The game often makes use of spatialization in order to define a sense of contrast, an
example of this is during an early puzzle in which the player must lure some chicks into a
thresher in order to knock a piece of hay off a wooden beam. Small environmental details i.e.
the chicks are a mono point source that move around the stereo field, while the room tone
and reverbs occupy a much wider space.
In fact, hard panning of sound sources is never used trivially and is often tied to a puzzle
mechanic. This further enhances the synchronisation between gameplay mechanics and
narrative, greatly deepening the sense of immersion (Ash, 2016).
Additionally, the game rarely uses non-diegetic sound, so when musical stingers are played
Andersen makes highly effective use of the stereo field, the stingers take on an almost
architectural function, defining the space the boy is inhabiting. A great example of this is not
long after the boy discovers an underwater submersible. Under the water the audio is
narrowed significantly in the mix giving a claustrophobic feel to the scene. Upon breaking
through a wooden barrier a gigantic pad sound erupts from nowhere as the wooden planks
explode and sink slowly into a colossal underwater area. This sudden switch between mono
and stereo is used to powerfully convey a sense of space.
These sorts of panning and mix decisions are too numerous to describe as throughout the
game the localization of sounds in the stereo field is purposeful. One notable example
includes the sonification and panning of moving light sources found in a number of locations.
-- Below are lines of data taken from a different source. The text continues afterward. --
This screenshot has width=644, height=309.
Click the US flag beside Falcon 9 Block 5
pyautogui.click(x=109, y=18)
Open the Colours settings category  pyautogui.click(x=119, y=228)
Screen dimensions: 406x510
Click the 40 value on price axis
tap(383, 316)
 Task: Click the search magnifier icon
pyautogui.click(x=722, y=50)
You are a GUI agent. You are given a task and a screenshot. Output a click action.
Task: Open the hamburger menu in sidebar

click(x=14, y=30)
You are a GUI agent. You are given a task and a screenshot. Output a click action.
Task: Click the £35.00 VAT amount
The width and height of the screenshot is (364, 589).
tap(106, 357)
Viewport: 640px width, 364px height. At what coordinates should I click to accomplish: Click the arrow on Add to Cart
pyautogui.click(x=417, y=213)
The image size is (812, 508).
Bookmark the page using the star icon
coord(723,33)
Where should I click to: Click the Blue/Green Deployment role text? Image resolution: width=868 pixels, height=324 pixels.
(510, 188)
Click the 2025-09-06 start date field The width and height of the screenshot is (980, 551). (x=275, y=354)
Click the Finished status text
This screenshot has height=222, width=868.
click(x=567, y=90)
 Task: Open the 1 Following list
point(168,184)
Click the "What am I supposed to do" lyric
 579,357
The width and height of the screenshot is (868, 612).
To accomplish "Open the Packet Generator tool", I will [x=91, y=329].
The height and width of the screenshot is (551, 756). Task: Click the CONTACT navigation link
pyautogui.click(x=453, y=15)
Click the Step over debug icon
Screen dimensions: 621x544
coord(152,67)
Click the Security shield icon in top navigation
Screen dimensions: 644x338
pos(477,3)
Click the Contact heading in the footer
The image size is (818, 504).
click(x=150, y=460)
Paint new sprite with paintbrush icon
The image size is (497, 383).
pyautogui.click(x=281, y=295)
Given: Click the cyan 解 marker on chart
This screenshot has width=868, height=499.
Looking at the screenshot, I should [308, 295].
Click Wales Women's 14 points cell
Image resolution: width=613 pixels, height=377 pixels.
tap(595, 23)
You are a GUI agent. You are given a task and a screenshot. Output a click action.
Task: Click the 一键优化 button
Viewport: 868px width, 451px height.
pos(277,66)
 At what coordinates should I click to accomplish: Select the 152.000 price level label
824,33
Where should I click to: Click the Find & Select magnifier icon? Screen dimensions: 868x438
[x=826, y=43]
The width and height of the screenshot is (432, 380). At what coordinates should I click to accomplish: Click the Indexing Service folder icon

It has already been mentioned that Andersen believed that a surround mix would actually be
detrimental to player immersion and the way in which he makes full and often highly
calculated use of the stereo field to convey relevant ludic information without breaking player immersion presents a masterclass in meaningful game audio design.
Case Study 2 - 7.1 Surround: Alien Isolation (Creative Assembly)
Alien: Isolation is a survival-horror FPS set 15 years after the events of the original Ridley
Scott film Alien. According to sound designers from Creative Assembly, audio was intended
as a core aspect of the gameplay from the project’s inception. designer Sam Cooper stated
that the entire soundtrack was designed to be “contextually emotive throughout” (Ramsay,
Based on a critical listening session it is possible to detect the use of a number of
psychoacoustic phenomena including conditioning, signal listening, the cocktail party effect
and auditory pareidolia. These are combined in various ways to manipulate the player into
undergoing an extremely tense, immersive experience.
More commonly understood as a visual phenomenon, pareidolia is the perception of patterns in randomness where none exists. For example seeing faces in inanimate objects or hearing obscured messages in music (Jaekl, 2017). This effect is used in a deliberate way in the game. This is achieved with subtle layering of alien vocalizations with the sound of closing doors or corridor groans (Broomhall, 2015). These sounds are highly localized allowing the player to accurately judge the distance and location of the sound while maintaining ambiguity.
Signal listening occurs when the brain is trained on an expected sound event (Farnell, 2010).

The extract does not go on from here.